>> START Records for this exercise

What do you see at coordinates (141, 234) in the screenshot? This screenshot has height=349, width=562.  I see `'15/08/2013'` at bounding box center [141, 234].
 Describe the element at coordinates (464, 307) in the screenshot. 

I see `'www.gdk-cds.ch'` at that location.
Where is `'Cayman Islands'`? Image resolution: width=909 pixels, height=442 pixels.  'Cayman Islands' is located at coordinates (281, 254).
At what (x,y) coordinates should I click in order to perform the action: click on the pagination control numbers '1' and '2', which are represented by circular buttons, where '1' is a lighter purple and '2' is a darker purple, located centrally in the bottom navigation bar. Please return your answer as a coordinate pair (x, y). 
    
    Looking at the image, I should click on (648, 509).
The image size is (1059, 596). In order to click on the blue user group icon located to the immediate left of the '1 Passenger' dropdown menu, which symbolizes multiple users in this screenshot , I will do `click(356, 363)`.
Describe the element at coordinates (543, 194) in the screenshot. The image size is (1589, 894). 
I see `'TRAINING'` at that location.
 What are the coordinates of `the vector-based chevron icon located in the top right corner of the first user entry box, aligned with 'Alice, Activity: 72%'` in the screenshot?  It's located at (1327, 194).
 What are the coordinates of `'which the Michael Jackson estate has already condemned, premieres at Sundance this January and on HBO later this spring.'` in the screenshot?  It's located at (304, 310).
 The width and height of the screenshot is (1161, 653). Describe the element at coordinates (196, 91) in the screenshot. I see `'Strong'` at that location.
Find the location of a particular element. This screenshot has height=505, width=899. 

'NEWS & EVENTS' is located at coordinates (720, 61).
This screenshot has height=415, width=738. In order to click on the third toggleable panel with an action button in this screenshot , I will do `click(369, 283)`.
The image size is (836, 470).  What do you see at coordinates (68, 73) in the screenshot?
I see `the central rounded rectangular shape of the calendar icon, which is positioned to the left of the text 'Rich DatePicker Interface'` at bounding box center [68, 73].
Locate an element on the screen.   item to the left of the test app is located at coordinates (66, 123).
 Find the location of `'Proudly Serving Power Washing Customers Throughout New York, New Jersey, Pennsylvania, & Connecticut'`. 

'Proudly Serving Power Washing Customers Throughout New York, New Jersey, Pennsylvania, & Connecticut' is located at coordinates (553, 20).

>> END Records for this exercise

> _Description of the task_
Copy out every item above, word for word.

> _Reply_
What do you see at coordinates (141, 234) in the screenshot? This screenshot has height=349, width=562.  I see `'15/08/2013'` at bounding box center [141, 234].
 Describe the element at coordinates (464, 307) in the screenshot. 

I see `'www.gdk-cds.ch'` at that location.
Where is `'Cayman Islands'`? Image resolution: width=909 pixels, height=442 pixels.  'Cayman Islands' is located at coordinates (281, 254).
At what (x,y) coordinates should I click in order to perform the action: click on the pagination control numbers '1' and '2', which are represented by circular buttons, where '1' is a lighter purple and '2' is a darker purple, located centrally in the bottom navigation bar. Please return your answer as a coordinate pair (x, y). 
    
    Looking at the image, I should click on (648, 509).
The image size is (1059, 596). In order to click on the blue user group icon located to the immediate left of the '1 Passenger' dropdown menu, which symbolizes multiple users in this screenshot , I will do `click(356, 363)`.
Describe the element at coordinates (543, 194) in the screenshot. The image size is (1589, 894). 
I see `'TRAINING'` at that location.
 What are the coordinates of `the vector-based chevron icon located in the top right corner of the first user entry box, aligned with 'Alice, Activity: 72%'` in the screenshot?  It's located at (1327, 194).
 What are the coordinates of `'which the Michael Jackson estate has already condemned, premieres at Sundance this January and on HBO later this spring.'` in the screenshot?  It's located at (304, 310).
 The width and height of the screenshot is (1161, 653). Describe the element at coordinates (196, 91) in the screenshot. I see `'Strong'` at that location.
Find the location of a particular element. This screenshot has height=505, width=899. 

'NEWS & EVENTS' is located at coordinates (720, 61).
This screenshot has height=415, width=738. In order to click on the third toggleable panel with an action button in this screenshot , I will do `click(369, 283)`.
The image size is (836, 470).  What do you see at coordinates (68, 73) in the screenshot?
I see `the central rounded rectangular shape of the calendar icon, which is positioned to the left of the text 'Rich DatePicker Interface'` at bounding box center [68, 73].
Locate an element on the screen.   item to the left of the test app is located at coordinates (66, 123).
 Find the location of `'Proudly Serving Power Washing Customers Throughout New York, New Jersey, Pennsylvania, & Connecticut'`. 

'Proudly Serving Power Washing Customers Throughout New York, New Jersey, Pennsylvania, & Connecticut' is located at coordinates (553, 20).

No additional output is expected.